Process myProcess = new Process();  
try  
{  
    myProcess.StartInfo.UseShellExecute = true;  
    myProcess.StartInfo.FileName = "c:\\windows\\system32\\notepad.exe C:\\Users\\Karthick\\AppData\\Local\\Temp\\5aau1orm.txt";  
    myProcess.StartInfo.CreateNoWindow = false;  
    myProcess.Start();  
}  
catch (Exception e)  
{  
    Console.WriteLine(e.Message);  
}

And sometimes I get the exception "The filename, directory name, or volume label syntax is incorrect" if useShellExecute is set to false

Any Ideas as to why this is not coming out correctly

You can't put an entire commandline in the FileName property.

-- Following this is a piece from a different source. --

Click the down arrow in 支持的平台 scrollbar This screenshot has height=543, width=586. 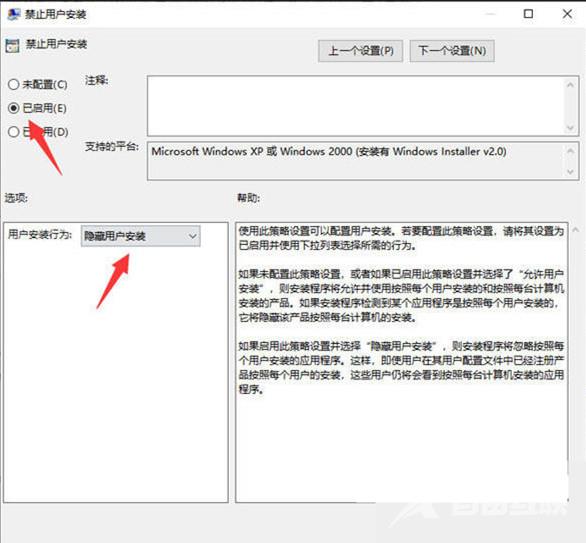coord(570,172)
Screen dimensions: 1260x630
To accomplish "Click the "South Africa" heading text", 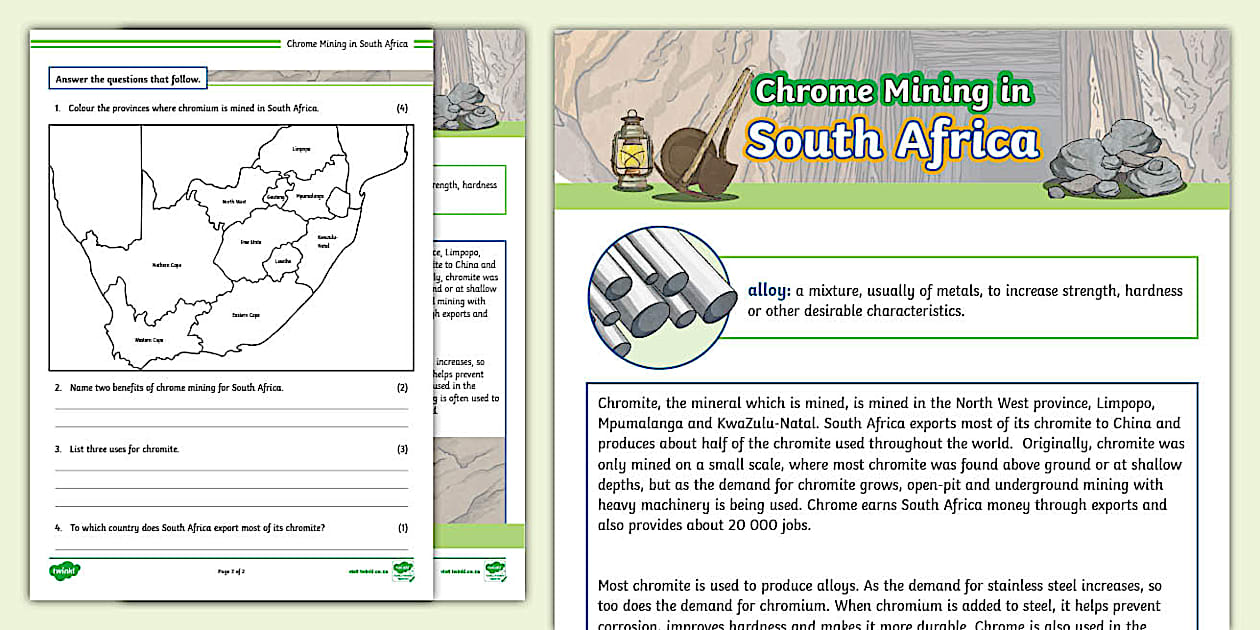I will pos(892,140).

Instead, you should just Start the txt file, which will open in the user's default editor:

Process.Start(@"C:\Users\Karthick\AppData\Local\Temp\5aau1orm.txt");

As mentioned by @SLaks, this is the appropriate way let the default application (in your case mapped to the .txt extension) open the file

Process.Start("test.txt");

But if you prefer to open text files only in Notepad and not in other default Text Editor

ProcessStartInfo processStartInfo = new ProcessStartInfo(@"c:\Windows\System32\notepad.exe", "text.txt");
Process.Start(processStartInfo);

You are trying to execute c:\\windows\\system32\\notepad.exe C:\\Users\\Karthick\\AppData\\Local\\Temp\\5aau1orm.txt. If you aren't using a shell, it will be interpreted literally. If you use the shell, the shell will take care of the argument parsing.

Use the ProcessStartInfo.Arguements property to supply arguments instead.

FileName property dosen't take command line type syntax. What you have specified is for command line.

Since its only a .txt file you can use Process.Start() Method with full file path. It will automatically search for the respective default program to open the file.